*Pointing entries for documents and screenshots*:
────

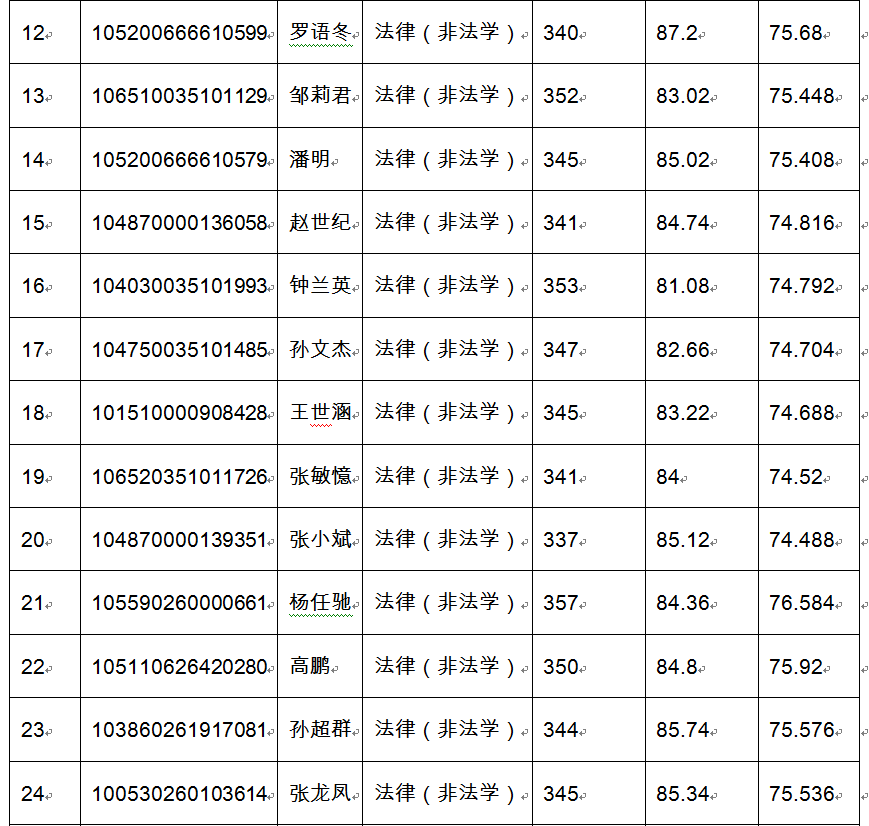Click the name cell 张小斌
Screen dimensions: 869x826
pos(320,540)
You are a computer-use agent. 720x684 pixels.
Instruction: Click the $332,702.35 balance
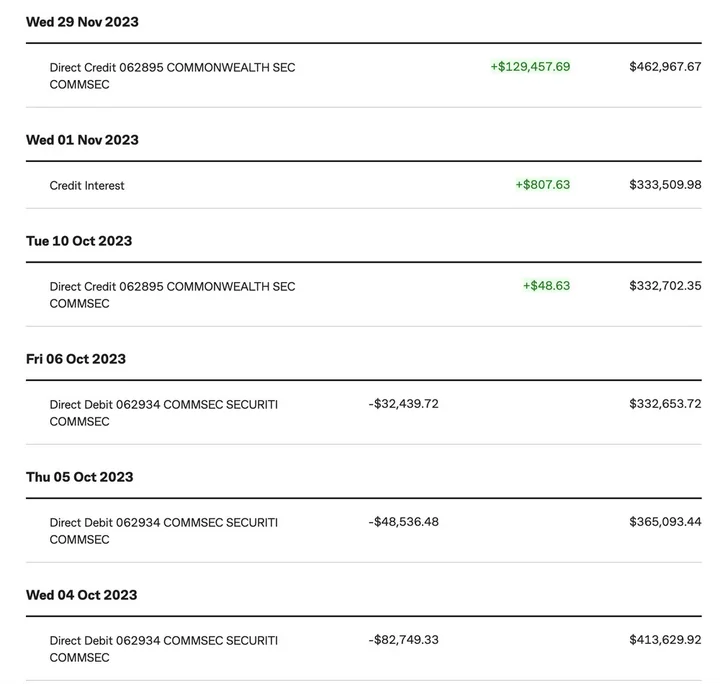(665, 286)
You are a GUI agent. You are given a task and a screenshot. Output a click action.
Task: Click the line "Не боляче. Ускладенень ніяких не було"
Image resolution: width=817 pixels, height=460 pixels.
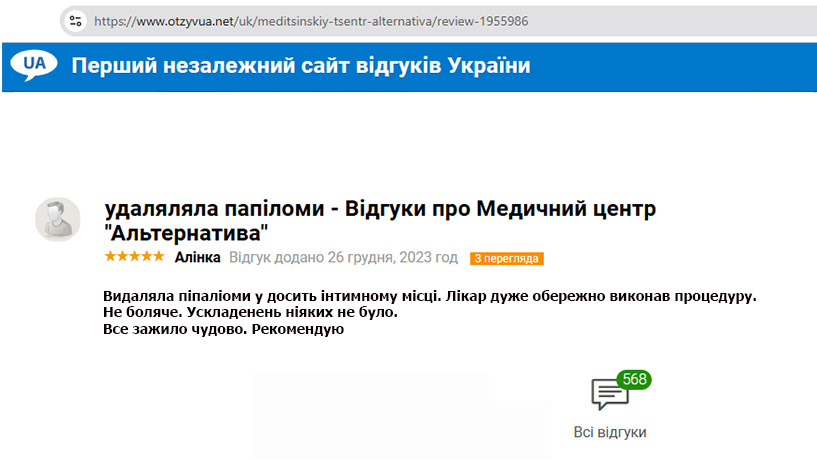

────

*EXERCISE*: Reproduce each of the lines above word for word, omitting the pictures from your answer.

*FULL ANSWER*:
Click the name cell 张小斌
Screen dimensions: 869x826
pos(320,540)
You are a computer-use agent. 720x684 pixels.
Instruction: Click the $332,702.35 balance
(665, 286)
You are a GUI agent. You are given a task and a screenshot. Output a click action.
Task: Click the line "Не боляче. Ускладенень ніяких не було"
Image resolution: width=817 pixels, height=460 pixels.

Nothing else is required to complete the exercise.